TASK TO CARRY OUT
In the records below, begin at the line that has "Annonces (133, 114)" and stop after the line that has "ԼԴՍՊ Starwood (817, 151)"; quote those lines verbatim and nothing more.

::: DATA SHOWN

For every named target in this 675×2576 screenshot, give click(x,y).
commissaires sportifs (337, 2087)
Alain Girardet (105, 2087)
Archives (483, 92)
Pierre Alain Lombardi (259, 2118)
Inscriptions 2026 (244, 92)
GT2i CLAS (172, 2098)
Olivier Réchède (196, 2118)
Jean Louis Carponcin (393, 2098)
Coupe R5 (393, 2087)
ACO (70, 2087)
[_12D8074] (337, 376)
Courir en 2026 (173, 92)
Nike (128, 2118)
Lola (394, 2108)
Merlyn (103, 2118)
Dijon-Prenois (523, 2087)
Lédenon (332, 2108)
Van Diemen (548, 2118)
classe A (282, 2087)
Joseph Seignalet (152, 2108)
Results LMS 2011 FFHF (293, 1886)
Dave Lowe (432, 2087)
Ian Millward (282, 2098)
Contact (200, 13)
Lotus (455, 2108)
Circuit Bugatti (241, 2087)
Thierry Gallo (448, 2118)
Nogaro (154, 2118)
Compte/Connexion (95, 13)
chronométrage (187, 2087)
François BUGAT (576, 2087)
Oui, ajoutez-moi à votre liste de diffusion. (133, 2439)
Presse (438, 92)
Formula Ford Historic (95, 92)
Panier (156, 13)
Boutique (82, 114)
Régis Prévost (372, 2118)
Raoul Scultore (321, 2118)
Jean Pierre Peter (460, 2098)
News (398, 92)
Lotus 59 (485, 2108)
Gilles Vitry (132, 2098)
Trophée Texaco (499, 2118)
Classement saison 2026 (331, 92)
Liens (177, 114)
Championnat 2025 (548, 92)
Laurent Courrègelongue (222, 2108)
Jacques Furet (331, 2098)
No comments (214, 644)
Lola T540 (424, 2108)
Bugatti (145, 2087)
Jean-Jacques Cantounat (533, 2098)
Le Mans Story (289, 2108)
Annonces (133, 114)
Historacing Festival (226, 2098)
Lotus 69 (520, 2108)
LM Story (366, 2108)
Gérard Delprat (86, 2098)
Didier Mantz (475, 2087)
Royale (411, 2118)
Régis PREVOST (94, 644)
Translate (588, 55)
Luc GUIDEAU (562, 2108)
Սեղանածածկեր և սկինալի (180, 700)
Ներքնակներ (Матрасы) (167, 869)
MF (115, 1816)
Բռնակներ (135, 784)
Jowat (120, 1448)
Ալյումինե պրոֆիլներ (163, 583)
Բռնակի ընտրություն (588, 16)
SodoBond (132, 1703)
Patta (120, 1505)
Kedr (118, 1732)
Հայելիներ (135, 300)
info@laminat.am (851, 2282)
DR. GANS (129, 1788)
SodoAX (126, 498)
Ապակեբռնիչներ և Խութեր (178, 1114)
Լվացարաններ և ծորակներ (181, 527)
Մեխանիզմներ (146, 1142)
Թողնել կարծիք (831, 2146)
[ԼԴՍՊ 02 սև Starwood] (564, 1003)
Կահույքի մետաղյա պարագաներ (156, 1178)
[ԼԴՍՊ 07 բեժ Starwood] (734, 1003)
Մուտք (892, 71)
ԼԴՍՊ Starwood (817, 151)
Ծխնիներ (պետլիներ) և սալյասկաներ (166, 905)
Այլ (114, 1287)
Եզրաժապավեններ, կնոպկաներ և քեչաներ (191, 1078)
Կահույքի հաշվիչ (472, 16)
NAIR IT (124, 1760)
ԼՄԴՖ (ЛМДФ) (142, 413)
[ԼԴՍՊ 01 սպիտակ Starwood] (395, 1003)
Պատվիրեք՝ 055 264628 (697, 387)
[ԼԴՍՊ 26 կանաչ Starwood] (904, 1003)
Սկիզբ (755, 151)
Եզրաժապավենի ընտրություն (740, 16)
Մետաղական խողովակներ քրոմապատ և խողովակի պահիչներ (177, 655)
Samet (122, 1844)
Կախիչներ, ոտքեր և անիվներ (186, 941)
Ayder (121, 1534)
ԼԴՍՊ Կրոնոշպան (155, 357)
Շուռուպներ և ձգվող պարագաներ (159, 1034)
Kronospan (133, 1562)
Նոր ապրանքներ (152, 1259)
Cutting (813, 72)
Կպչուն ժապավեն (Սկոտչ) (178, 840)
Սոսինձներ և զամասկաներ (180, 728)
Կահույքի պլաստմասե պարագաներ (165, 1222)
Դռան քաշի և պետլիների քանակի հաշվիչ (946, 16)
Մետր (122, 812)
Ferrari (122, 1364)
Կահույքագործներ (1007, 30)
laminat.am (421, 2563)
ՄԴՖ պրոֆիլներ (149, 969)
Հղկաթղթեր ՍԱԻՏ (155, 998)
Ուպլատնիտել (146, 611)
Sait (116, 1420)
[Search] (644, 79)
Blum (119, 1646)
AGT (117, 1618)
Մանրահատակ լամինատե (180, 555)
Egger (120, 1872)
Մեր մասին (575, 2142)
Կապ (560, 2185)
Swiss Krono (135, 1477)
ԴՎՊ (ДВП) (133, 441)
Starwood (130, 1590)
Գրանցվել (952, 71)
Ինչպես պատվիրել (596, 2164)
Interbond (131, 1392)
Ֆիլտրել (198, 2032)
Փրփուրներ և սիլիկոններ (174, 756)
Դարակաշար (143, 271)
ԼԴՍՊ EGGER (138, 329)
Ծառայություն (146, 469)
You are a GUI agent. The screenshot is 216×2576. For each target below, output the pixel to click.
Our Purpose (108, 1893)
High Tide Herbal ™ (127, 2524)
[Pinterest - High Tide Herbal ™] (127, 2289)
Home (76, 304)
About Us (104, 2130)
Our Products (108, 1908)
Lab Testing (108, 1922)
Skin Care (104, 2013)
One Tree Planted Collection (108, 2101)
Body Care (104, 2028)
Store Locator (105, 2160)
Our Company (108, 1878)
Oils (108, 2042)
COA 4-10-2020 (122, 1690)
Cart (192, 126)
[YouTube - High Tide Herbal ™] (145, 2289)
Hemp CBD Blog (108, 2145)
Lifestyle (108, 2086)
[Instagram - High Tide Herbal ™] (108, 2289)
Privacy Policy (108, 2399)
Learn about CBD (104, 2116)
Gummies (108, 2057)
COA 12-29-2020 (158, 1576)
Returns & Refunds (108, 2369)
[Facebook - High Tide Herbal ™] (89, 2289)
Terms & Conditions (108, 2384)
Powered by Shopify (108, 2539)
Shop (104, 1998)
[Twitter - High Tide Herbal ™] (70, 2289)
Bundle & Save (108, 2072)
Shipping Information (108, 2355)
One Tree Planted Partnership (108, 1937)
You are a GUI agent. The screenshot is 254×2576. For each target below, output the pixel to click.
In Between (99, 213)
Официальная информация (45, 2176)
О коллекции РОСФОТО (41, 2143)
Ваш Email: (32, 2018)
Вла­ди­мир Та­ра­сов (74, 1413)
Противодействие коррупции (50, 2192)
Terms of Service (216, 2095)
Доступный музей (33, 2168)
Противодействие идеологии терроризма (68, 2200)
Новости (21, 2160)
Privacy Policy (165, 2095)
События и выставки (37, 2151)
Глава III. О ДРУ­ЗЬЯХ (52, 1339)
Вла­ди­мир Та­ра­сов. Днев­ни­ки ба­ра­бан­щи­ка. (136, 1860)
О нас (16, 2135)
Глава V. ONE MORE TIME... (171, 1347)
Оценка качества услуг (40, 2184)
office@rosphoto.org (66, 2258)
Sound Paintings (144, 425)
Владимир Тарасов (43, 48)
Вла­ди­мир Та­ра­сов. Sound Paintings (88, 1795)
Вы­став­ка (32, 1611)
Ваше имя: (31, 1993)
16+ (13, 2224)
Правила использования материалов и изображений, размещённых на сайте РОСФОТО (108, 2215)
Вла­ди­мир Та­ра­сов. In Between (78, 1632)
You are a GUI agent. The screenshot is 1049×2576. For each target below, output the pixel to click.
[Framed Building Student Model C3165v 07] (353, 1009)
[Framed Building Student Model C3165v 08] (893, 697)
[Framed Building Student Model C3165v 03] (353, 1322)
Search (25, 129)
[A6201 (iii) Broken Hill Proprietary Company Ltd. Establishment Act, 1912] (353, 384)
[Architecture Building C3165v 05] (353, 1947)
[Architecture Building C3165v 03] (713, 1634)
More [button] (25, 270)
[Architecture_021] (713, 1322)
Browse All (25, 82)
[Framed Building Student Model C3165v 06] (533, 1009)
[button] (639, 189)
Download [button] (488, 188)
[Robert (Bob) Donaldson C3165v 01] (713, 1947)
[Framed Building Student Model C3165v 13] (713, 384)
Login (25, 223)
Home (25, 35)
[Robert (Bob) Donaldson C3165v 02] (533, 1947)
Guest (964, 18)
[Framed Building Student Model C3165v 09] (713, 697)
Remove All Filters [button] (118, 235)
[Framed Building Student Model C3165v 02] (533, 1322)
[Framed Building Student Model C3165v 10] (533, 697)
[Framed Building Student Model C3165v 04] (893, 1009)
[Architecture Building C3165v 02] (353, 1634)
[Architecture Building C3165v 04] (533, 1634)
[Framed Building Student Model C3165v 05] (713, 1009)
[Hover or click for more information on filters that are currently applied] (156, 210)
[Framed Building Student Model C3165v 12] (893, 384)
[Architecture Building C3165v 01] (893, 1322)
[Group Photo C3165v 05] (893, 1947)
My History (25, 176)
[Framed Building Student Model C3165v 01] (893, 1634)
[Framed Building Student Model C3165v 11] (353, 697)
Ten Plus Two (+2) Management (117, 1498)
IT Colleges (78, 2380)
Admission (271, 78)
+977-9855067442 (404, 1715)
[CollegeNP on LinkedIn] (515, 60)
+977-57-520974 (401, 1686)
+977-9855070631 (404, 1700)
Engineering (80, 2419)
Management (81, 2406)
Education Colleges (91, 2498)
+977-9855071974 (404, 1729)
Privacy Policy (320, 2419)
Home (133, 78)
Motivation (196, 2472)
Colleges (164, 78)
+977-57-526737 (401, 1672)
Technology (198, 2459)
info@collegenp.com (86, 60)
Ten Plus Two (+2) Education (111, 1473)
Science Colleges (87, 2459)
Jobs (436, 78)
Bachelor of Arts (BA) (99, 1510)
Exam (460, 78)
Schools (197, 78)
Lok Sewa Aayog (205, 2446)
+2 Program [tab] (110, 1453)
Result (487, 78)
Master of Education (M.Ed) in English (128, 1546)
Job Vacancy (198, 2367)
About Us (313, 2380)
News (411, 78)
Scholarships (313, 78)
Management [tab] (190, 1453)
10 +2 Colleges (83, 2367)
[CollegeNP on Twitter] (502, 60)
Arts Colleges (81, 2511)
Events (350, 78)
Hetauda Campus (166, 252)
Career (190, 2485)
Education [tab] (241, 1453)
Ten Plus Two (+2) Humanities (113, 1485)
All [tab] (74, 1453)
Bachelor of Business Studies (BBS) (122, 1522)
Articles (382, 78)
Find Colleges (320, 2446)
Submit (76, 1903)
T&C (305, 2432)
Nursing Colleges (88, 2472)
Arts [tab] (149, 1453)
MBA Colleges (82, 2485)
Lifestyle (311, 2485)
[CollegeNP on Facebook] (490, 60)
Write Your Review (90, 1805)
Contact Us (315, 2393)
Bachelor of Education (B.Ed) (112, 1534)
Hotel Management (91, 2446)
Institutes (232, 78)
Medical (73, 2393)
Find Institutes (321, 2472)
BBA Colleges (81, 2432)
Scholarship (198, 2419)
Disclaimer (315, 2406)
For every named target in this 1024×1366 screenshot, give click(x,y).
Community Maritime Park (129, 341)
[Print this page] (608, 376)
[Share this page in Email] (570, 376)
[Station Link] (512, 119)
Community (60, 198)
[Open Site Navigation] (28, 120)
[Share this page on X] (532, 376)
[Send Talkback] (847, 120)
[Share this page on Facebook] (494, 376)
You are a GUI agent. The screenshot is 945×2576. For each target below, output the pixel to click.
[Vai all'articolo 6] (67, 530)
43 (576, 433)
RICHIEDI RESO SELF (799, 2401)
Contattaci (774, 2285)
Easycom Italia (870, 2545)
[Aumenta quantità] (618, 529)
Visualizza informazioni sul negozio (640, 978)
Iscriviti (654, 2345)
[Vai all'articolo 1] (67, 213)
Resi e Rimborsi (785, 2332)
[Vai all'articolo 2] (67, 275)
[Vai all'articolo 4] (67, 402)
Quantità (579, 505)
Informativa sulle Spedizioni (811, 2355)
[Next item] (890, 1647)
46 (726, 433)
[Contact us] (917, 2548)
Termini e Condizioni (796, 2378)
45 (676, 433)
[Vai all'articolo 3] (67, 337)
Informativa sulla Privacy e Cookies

::::::

WORKED SOLUTION
Annonces (133, 114)
Historacing Festival (226, 2098)
Lotus 69 (520, 2108)
LM Story (366, 2108)
Gérard Delprat (86, 2098)
Didier Mantz (475, 2087)
Royale (411, 2118)
Régis PREVOST (94, 644)
Translate (588, 55)
Luc GUIDEAU (562, 2108)
Սեղանածածկեր և սկինալի (180, 700)
Ներքնակներ (Матрасы) (167, 869)
MF (115, 1816)
Բռնակներ (135, 784)
Jowat (120, 1448)
Ալյումինե պրոֆիլներ (163, 583)
Բռնակի ընտրություն (588, 16)
SodoBond (132, 1703)
Patta (120, 1505)
Kedr (118, 1732)
Հայելիներ (135, 300)
info@laminat.am (851, 2282)
DR. GANS (129, 1788)
SodoAX (126, 498)
Ապակեբռնիչներ և Խութեր (178, 1114)
Լվացարաններ և ծորակներ (181, 527)
Մեխանիզմներ (146, 1142)
Թողնել կարծիք (831, 2146)
[ԼԴՍՊ 02 սև Starwood] (564, 1003)
Կահույքի մետաղյա պարագաներ (156, 1178)
[ԼԴՍՊ 07 բեժ Starwood] (734, 1003)
Մուտք (892, 71)
ԼԴՍՊ Starwood (817, 151)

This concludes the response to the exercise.